■ **WORK REQUEST**: Restate the entries word for word and skip every image.

■ **EXTRACTED ENTRIES**:
━━━━━━━━━━━━━━━━━━━━━━━━━━━━━━

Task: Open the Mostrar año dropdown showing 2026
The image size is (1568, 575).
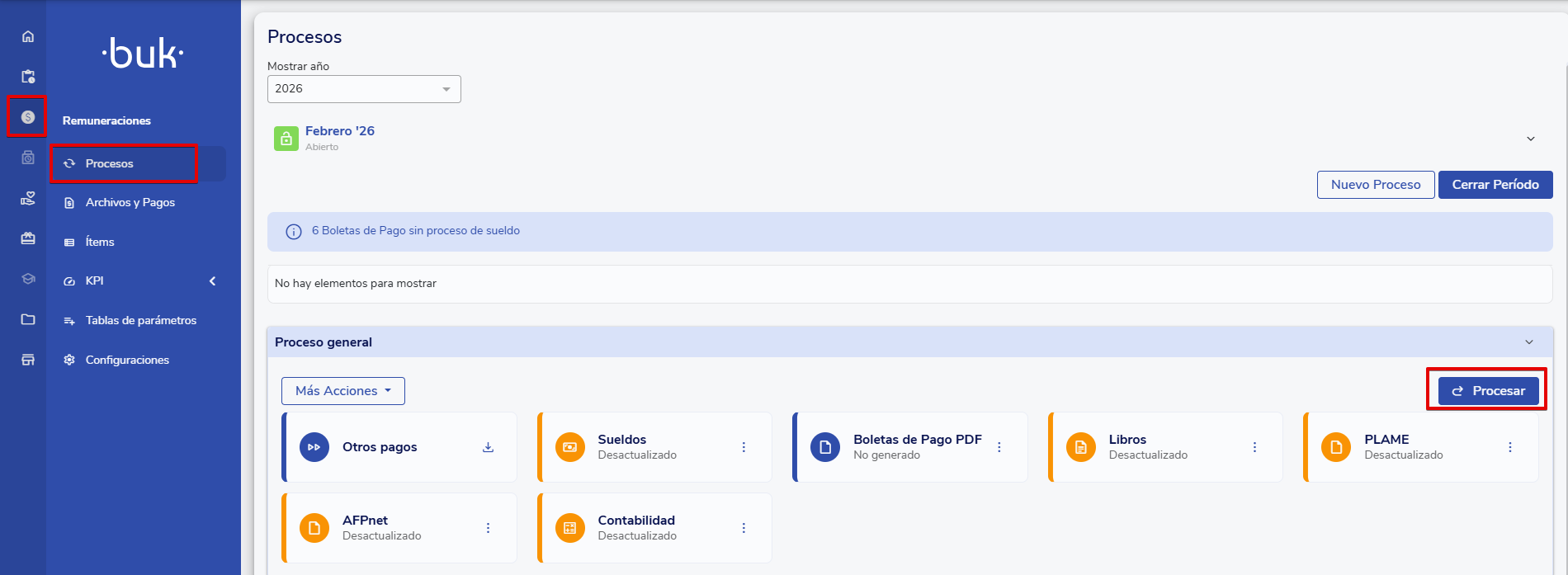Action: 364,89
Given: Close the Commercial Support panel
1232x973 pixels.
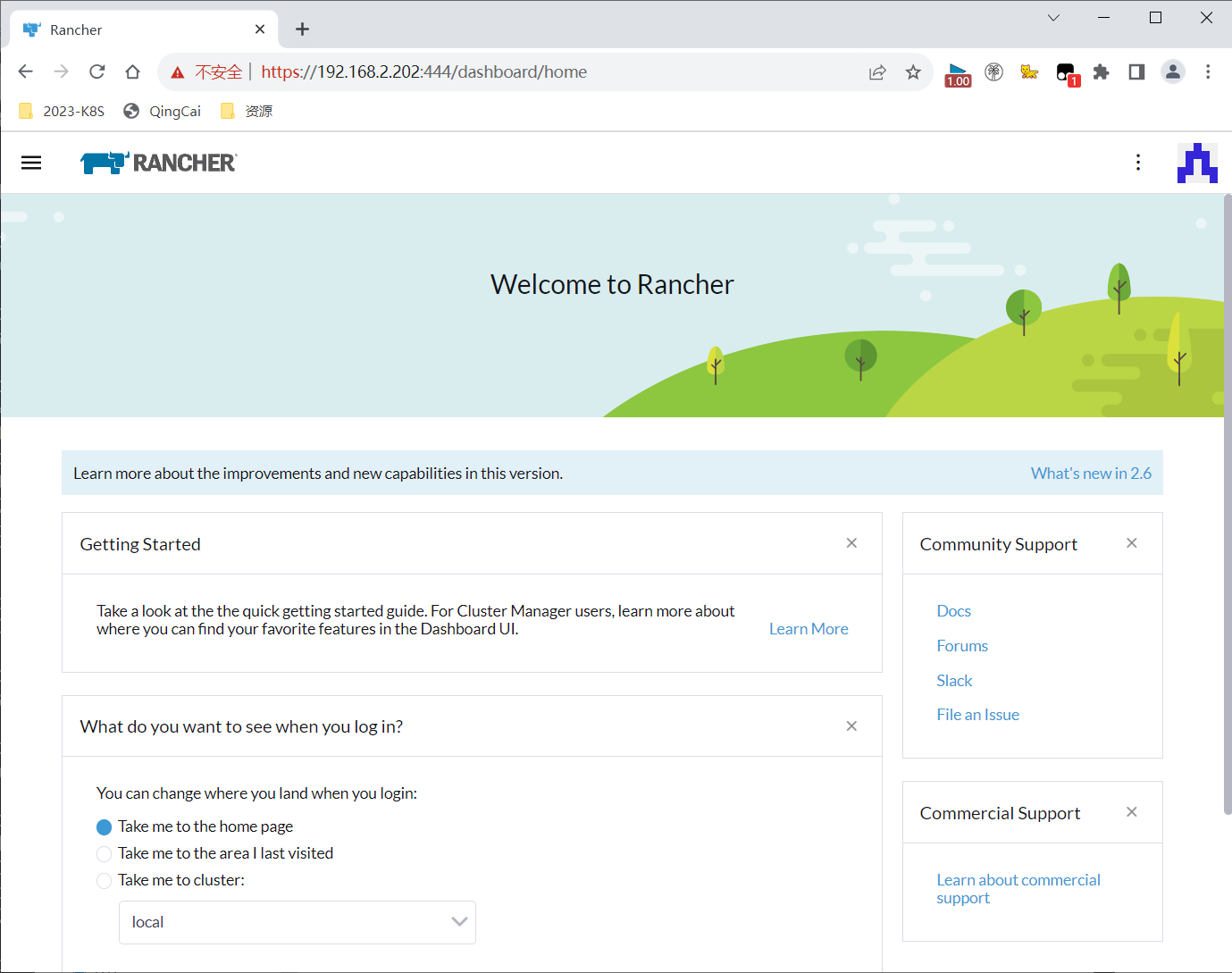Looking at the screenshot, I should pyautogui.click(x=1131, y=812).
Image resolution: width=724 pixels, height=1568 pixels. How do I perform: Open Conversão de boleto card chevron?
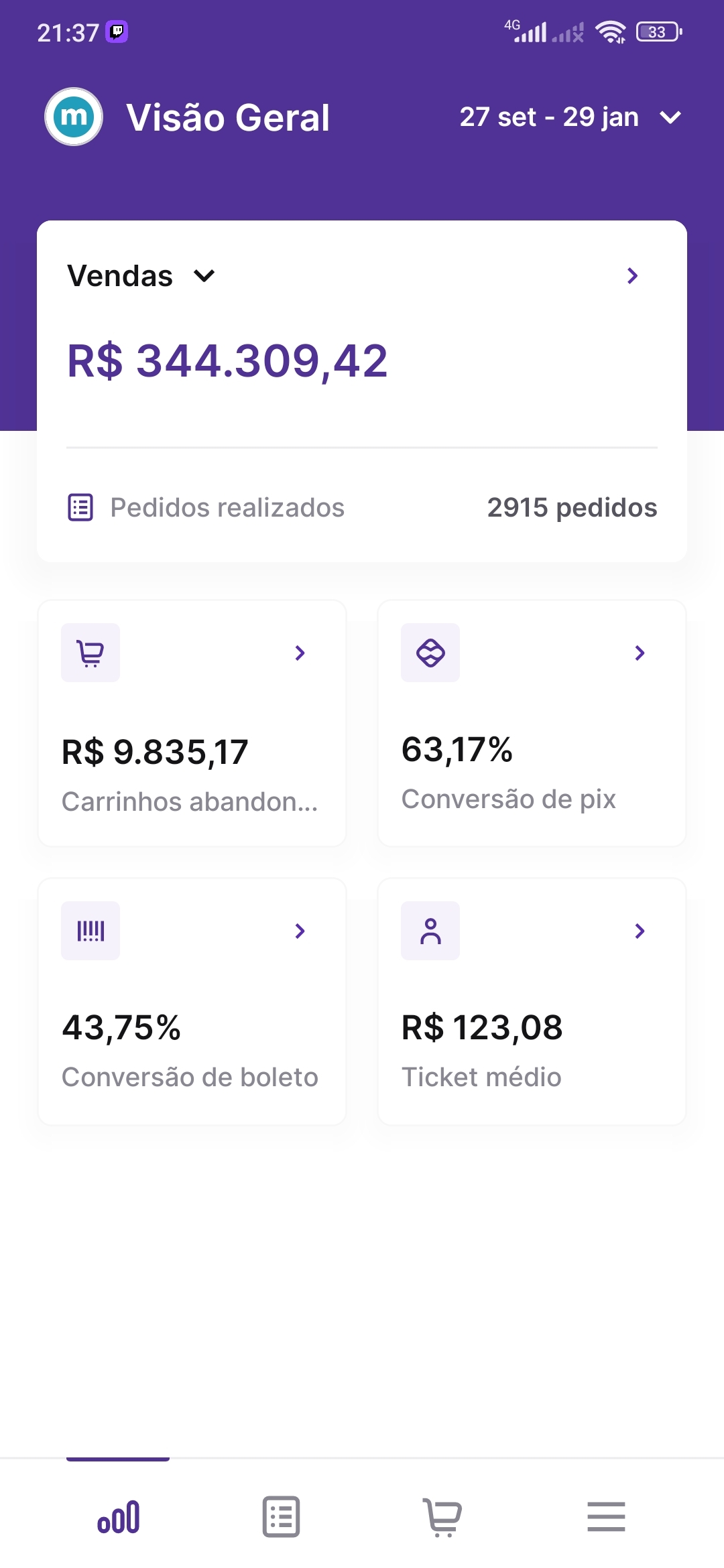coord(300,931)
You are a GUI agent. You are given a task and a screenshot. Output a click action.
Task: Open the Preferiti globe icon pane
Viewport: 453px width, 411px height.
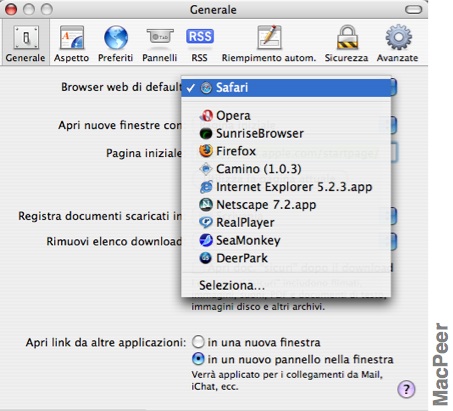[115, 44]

━━━━━━━━━━━━━━━━━━━━━━━━━━━━━━

■ **ANSWER FOR THE TASK**:
Task: Open the Mostrar año dropdown showing 2026
The image size is (1568, 575).
Action: 364,89
Given: Close the Commercial Support panel
1232x973 pixels.
Looking at the screenshot, I should pyautogui.click(x=1131, y=812).
Image resolution: width=724 pixels, height=1568 pixels. How do I perform: Open Conversão de boleto card chevron?
coord(300,931)
You are a GUI agent. You are given a task and a screenshot. Output a click action.
Task: Open the Preferiti globe icon pane
Viewport: 453px width, 411px height.
[115, 44]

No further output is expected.